Identifiers
- Symbol: mir-708
- Rfam: RF00917
- miRBase family: MIPF0000397

Other data
- RNA type: microRNA
- Domain: Eukaryota;
- PDB structures: PDBe

= Mir-708 microRNA precursor family =

In molecular biology mir-708 microRNA is a short RNA molecule. MicroRNAs function to regulate the expression levels of other genes by several mechanisms. miR-708 is located on chromosome 11q14.1 and is endcoded in intron 1 of the ODZ4 gene. It is most highly expressed in the brain and eyes, and has a supposed role in endoplasmic reticular stress of the eye.

==Ewing's Sarcoma==
miR-708 has been implicated in the bone-specific Ewing's sarcoma. Upregulation of the DNA repair protein EYA3 in this tumour is mediated by the fusion protein transcription factor EWS/FLI1, which in turn is via repression of miR-708. miR-708 targets the 3'UTR of EYA3, rather than binding directly to its promoter region. High levels of EYA3 in Ewing's sarcoma are accordingly correlated with low levels of miR-708.

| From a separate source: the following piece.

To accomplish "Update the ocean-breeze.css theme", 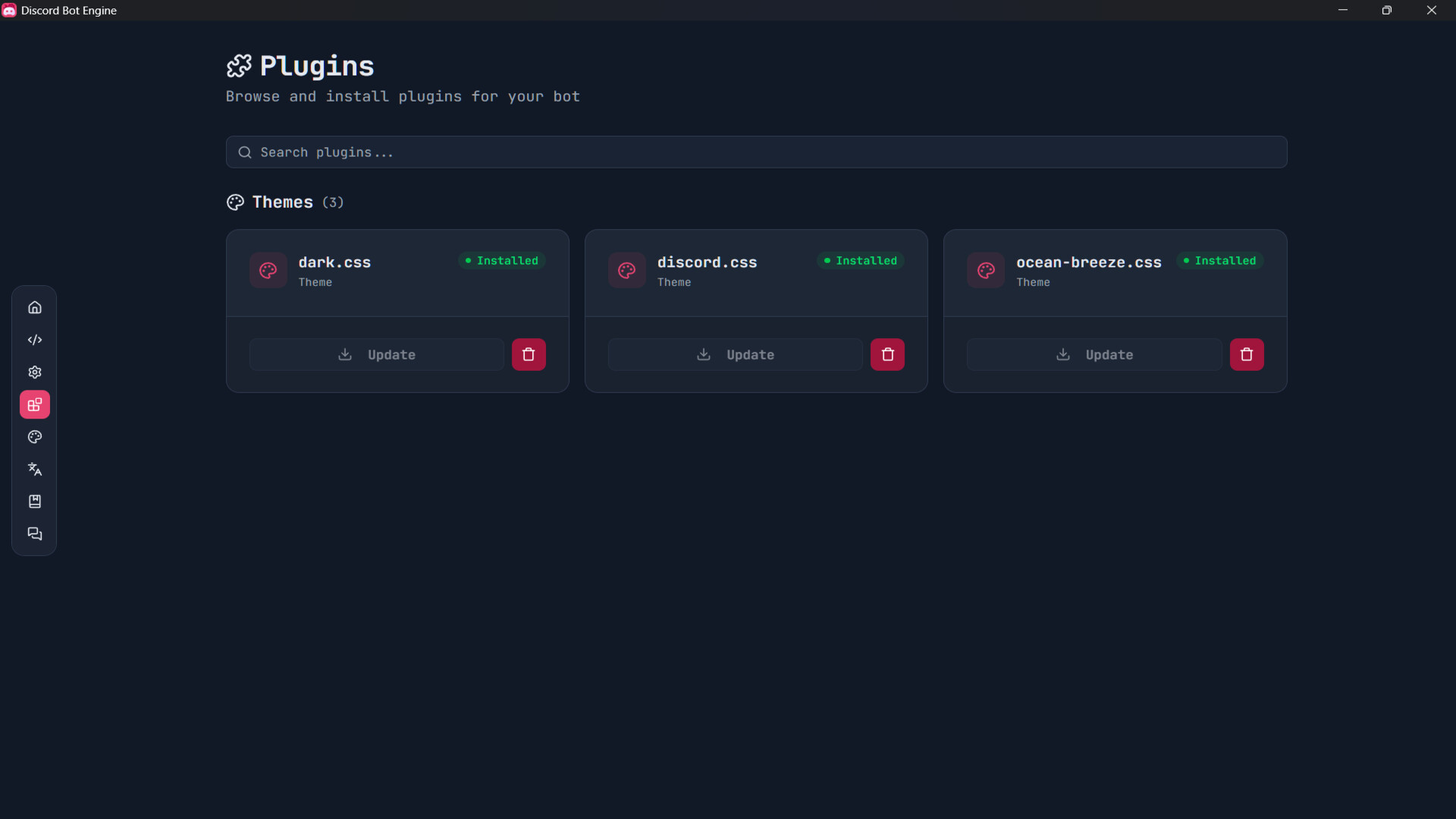I will point(1094,355).
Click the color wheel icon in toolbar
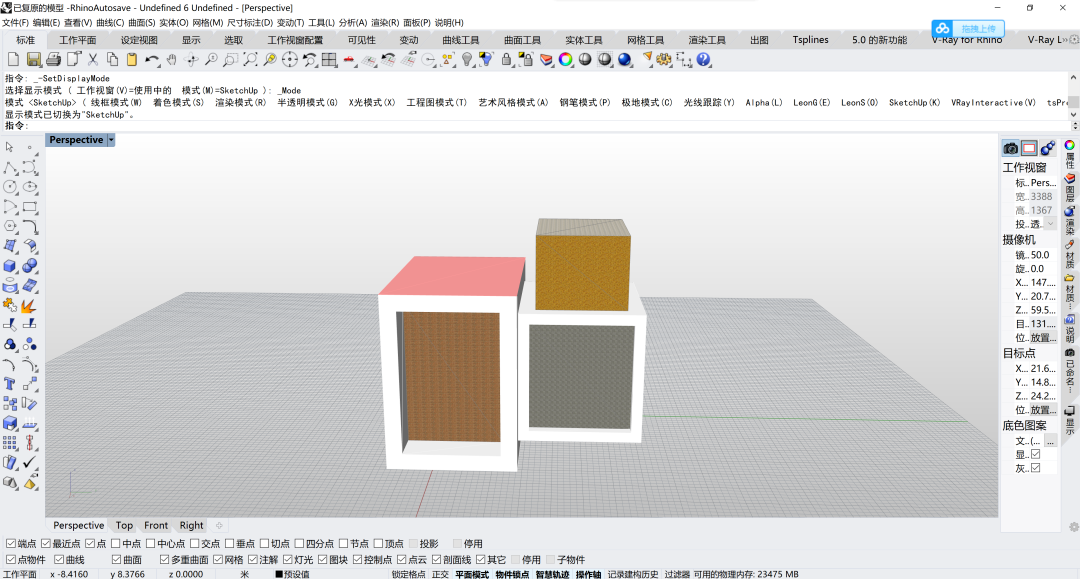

==miR-708 and Lung Cancer==
High miR-708 expression levels are observed in lung cancers due to their oncogenic role in lung cancer tumour growth and progression. miR-708 overexpression results in increased cell proliferation, migration, and invasion, and has therefore been associated with a decreased survival rate in lung epithelial cancers. It directly downregulates the transmembrane protein 88 (TMEM88), a negative regulator of the Wnt signalling pathway.